We’re ready to go! Importing some Matplotlib dependencies is entirely optional, but will come in handy when tweaking the overall look and feel of the plots.

import joypy
import pandas as pd
from matplotlib import cm
from matplotlib import style

Remember earlier in this article when I mentioned how easy it was to use JoyPy? We can write a single line of code, and get some arguably decent results already:

fig, axes = joyplot(df)

alt text

Easy to customize

Ok, this is far from being perfect: the lines haven’t been scaled by color, the figure is too small, the plot is missing a title, etc.. But it’s close to what we want ideally want to get.
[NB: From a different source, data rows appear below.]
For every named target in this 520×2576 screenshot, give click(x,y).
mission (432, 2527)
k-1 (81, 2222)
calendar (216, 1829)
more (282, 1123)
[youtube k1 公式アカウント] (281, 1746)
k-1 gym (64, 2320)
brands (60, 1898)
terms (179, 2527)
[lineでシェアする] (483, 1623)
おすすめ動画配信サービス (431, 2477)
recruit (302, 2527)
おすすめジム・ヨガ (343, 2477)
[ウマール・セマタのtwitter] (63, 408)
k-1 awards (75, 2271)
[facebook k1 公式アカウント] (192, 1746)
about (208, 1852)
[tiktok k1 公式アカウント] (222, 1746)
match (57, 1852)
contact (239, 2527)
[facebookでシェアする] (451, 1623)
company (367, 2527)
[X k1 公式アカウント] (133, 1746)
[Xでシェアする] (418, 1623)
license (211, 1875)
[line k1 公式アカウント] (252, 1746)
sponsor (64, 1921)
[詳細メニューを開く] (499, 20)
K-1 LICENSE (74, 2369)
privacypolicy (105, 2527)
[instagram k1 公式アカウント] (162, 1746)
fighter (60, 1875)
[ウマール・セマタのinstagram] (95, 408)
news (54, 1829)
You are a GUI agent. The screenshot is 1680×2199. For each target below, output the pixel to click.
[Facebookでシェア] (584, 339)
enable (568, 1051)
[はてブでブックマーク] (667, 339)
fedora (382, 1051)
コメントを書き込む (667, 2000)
Let’s see how we can improve this first chart!

def getJoyPlot(data,title):
    fig, ax = joyplot(
              data=data, 
              figsize=(15,10),
              colormap=cm.magma,
              tails=0.2,
              overlap=0.3,
	      linewidth=3,
              fade=True,
              bins=30,
              title=title
                );

getJoyPlot(df,"Distribution comparison")

alt text

Now, that looks much better! So what has changed between our first chart and this improved one?:

  • We have created a custom figure size, using the figsize() parameter from Matplotlib.
  • We have also assigned a colormap to our horizontal ridge lines. You can find a full list of supported colormaps here.
  • As don’t want values located within the tails of each line to skew the overal density of each segment, we passed a 0.2 value to the tails parameter.
  • By setting the overlap value to 0.3, we are allowing the highest densities to overlap with the ridge lane that is directly above them. This makes the whole figure a bit more compact, and allows for easier visualisation.
  • The linewidth parameter has been set to 3, which thickens the black line that shapes the density of each line.
  • Finally, by setting an immutable range of bins=30, we are allowing us to add in an extra hist=True parameter if we choose to (not shown in the example above).

If you think that you could benefit from using JoyPy, I again highly recommend you to read through the very comprehensive Jupyter notebook that its author wrote.